VALIDATION OF CLASSIFICATION MODELS AND DATA REDUCTION METHODS BASED ONGENE EXPRESSION DATA
Background
The microarray technology has provided the simultaneous monitoring of the expression levels for thousands of genes. The analysis of these datasets is a problem in the century of bioinformatics revolution.
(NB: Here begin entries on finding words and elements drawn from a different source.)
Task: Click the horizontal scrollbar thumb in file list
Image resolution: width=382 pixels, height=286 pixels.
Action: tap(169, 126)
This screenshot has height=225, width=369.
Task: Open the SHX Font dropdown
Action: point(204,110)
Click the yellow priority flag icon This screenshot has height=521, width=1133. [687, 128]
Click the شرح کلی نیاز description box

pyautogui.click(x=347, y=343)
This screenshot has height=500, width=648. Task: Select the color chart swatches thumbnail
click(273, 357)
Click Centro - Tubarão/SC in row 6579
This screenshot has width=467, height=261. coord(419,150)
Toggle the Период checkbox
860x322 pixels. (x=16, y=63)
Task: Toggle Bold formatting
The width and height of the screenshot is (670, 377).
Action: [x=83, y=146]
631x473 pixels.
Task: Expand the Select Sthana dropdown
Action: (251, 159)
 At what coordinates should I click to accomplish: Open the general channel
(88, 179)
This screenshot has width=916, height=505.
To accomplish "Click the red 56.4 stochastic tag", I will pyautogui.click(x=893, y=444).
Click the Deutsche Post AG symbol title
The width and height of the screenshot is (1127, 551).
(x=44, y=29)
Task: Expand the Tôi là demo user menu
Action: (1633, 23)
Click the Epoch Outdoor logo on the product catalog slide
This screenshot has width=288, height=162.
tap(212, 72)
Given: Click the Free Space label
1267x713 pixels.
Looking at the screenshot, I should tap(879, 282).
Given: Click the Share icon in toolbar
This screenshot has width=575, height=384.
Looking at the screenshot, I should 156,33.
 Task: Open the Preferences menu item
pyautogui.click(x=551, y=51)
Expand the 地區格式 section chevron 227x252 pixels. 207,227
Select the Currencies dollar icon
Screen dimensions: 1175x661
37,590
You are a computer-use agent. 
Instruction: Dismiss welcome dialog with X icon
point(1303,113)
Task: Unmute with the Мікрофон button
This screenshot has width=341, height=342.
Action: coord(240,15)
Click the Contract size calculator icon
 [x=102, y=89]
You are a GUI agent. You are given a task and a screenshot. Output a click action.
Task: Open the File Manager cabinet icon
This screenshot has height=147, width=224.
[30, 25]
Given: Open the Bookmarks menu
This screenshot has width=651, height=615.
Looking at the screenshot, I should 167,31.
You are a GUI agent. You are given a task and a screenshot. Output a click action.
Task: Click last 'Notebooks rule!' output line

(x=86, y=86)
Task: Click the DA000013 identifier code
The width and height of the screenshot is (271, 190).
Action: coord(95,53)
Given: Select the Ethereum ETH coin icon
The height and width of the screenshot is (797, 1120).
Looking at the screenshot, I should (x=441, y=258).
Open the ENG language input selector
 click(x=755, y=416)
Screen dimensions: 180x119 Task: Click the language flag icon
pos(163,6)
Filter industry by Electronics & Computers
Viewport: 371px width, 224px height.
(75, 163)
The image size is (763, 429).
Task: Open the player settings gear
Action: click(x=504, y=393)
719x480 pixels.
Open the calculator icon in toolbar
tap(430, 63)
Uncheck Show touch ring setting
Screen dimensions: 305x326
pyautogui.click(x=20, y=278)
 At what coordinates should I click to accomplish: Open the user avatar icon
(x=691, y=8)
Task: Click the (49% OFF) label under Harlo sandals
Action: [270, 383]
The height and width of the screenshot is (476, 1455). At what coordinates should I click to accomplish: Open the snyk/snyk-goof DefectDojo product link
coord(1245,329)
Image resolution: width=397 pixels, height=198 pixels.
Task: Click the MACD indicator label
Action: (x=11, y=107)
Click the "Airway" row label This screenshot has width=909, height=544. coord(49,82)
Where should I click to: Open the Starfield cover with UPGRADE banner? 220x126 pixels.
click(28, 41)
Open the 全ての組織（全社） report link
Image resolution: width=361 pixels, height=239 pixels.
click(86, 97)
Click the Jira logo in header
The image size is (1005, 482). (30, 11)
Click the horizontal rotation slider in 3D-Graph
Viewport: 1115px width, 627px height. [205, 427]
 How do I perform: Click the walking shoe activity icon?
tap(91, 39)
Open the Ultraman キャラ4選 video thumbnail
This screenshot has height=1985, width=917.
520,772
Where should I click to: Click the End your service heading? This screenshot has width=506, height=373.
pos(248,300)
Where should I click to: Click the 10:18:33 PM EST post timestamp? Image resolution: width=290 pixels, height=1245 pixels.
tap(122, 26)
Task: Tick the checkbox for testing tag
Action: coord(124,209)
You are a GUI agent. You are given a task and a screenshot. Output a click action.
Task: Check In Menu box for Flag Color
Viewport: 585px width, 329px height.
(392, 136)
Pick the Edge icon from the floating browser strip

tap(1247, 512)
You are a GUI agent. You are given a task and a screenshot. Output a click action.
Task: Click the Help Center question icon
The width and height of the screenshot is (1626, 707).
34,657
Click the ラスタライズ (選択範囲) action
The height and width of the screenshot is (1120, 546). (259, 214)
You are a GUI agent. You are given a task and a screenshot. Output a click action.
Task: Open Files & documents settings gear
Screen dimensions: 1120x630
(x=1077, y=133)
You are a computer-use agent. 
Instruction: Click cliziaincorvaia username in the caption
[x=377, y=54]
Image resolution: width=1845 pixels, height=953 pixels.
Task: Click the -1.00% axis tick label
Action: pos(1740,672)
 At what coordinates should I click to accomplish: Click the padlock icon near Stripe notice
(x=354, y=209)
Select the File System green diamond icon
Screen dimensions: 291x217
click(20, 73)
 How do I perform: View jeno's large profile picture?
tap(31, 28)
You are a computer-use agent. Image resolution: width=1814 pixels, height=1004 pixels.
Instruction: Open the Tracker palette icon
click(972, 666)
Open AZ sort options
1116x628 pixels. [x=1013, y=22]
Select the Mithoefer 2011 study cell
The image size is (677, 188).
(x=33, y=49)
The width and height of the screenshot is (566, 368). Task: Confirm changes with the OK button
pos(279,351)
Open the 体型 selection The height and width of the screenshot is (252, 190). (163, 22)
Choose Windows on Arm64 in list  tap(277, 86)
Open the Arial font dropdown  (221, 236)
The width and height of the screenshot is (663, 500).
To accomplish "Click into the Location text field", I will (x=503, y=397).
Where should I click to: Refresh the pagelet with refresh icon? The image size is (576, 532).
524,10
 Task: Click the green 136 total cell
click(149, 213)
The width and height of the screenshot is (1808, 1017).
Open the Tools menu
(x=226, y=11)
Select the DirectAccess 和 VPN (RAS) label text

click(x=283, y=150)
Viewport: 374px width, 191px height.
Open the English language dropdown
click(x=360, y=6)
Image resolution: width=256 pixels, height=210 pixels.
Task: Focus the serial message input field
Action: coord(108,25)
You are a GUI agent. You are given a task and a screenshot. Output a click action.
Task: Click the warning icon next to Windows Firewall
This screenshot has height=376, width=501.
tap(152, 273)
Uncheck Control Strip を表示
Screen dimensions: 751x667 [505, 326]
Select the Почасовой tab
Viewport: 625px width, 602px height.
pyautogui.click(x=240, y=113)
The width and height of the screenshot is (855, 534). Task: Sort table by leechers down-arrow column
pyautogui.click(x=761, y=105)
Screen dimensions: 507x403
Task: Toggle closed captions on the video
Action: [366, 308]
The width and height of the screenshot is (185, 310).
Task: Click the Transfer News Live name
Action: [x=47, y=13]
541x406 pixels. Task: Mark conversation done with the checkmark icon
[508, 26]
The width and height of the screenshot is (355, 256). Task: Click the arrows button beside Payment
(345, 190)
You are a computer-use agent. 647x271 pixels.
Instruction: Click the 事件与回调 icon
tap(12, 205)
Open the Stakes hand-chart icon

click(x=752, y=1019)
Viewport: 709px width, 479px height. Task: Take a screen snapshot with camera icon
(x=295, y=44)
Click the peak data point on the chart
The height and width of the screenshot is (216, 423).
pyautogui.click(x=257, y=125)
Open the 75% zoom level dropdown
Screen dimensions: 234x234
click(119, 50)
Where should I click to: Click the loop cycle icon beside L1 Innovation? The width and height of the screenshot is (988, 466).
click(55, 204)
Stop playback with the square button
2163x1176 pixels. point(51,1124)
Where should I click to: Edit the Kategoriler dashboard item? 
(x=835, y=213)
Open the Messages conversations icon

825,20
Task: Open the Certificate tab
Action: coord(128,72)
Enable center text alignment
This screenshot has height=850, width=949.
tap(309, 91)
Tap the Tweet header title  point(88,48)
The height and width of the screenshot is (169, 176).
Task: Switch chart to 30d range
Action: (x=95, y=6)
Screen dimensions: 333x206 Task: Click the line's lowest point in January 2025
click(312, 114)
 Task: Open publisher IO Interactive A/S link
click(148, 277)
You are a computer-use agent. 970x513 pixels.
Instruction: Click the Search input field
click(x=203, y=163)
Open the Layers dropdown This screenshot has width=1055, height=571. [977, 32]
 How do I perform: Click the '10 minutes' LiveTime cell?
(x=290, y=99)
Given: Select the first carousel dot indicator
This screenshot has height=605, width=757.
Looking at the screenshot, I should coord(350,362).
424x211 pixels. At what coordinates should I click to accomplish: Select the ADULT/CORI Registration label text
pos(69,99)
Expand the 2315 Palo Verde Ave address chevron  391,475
The classifier methods such as data mining, machine learning and regression have been applied to differentiate between normal and abnormal samples in gene expression datasets, copiously.
Method
In this study, the classification accuracy of support vector machine (SVM), least square support vector machine (LSSVM), radial base function neural network (RBFNN), Bayesian probit kernel regression (BPKR) and Bayesian logistic kernel regression (BLKR) models on normal and abnormal samples was calculated based on two gene expression datasets and three reduced dimension sets multivariate median gene set analysis (MMGSA), PCA with Karhunen-Loeve transform (PCA-KL) and auto-encoder networks.
Results
The BKPR method, in full and PCA-KL data with Gaussian and linear kernel, has a high accuracy (up to 94%) and in encoder data with Gaussian kernel has 83% accuracy and in MMGSA data with linear kernel has 92% accuracy. The SVM method in full, PCA-KL and MMGSA data has accuracy up to 94%. The LSSVM method in full and MMGSA data have an acceptable implementation. In MMGSA data, the highest accuracy is 85% related to the SVM method and the BKPR method with Gaussian kernel.
Conclusion
The MMGSA or other gene set analysis approaches are recommended for data reduction (if needed), because they improve the interpretability of the results, and the BKPR and SVM methods are recommended for classification.
data mining, data reduction, gene expression.